Take every line from the listing below that contains "computer".

########################################

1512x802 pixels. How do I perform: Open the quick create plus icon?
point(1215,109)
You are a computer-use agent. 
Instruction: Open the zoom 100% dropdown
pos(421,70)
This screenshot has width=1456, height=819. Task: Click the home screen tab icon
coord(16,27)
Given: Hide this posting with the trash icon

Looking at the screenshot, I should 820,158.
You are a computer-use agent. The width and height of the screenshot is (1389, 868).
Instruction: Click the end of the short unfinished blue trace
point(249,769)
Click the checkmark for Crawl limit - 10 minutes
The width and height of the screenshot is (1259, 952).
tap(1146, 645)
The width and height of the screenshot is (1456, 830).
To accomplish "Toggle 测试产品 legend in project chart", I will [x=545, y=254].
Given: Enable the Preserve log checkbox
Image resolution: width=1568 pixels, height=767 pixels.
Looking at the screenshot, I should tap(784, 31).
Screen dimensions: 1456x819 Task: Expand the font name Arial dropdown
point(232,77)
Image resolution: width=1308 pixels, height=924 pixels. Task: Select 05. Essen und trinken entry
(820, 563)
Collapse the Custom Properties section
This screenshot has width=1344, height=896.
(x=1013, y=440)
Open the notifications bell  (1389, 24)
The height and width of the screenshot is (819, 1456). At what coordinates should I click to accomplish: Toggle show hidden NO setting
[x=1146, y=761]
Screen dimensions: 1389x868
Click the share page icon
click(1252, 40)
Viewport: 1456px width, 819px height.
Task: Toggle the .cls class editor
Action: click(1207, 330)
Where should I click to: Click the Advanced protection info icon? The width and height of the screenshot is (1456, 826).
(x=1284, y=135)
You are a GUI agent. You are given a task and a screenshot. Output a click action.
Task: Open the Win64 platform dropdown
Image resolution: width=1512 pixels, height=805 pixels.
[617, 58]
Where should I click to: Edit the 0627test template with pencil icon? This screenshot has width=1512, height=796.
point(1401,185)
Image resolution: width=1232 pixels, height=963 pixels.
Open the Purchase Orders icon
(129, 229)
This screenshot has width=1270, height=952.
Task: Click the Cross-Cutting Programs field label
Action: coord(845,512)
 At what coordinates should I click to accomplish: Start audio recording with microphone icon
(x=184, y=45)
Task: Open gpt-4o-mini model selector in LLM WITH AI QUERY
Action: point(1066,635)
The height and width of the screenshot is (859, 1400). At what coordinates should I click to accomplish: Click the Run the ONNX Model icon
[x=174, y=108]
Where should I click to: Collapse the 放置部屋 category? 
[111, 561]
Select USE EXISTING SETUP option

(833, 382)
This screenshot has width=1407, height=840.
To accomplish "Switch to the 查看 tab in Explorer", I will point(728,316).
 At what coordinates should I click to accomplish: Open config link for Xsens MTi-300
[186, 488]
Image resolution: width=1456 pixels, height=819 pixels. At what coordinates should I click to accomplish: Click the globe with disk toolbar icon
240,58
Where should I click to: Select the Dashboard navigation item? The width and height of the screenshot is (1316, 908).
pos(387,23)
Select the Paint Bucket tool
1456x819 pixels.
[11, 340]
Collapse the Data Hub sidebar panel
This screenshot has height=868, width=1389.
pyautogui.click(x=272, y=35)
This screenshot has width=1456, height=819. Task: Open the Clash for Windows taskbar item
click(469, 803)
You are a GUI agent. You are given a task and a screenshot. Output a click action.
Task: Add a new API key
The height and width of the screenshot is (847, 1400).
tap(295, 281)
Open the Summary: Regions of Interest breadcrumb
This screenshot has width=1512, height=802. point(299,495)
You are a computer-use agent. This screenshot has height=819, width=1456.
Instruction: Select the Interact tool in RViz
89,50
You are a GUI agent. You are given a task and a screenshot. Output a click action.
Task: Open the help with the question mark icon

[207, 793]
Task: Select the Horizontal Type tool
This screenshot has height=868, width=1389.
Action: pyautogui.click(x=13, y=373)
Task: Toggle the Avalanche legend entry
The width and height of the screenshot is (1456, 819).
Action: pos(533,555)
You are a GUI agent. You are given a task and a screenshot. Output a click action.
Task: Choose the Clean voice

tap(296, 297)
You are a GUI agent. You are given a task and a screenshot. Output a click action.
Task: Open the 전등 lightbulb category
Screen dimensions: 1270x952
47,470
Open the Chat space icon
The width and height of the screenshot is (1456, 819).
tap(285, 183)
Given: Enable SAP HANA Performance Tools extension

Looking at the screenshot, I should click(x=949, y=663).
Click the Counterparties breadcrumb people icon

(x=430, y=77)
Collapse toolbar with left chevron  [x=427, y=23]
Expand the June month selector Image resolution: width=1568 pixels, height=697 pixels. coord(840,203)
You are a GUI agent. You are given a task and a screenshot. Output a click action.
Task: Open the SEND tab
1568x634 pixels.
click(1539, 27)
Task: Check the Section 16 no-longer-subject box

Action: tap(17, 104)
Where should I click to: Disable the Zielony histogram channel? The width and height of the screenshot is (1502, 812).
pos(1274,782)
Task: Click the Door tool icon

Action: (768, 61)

########################################

| COMPLETED TASK |
You are a computer-use agent. 
You are a computer-use agent. The width and height of the screenshot is (1389, 868).
You are a computer-use agent. This screenshot has height=819, width=1456.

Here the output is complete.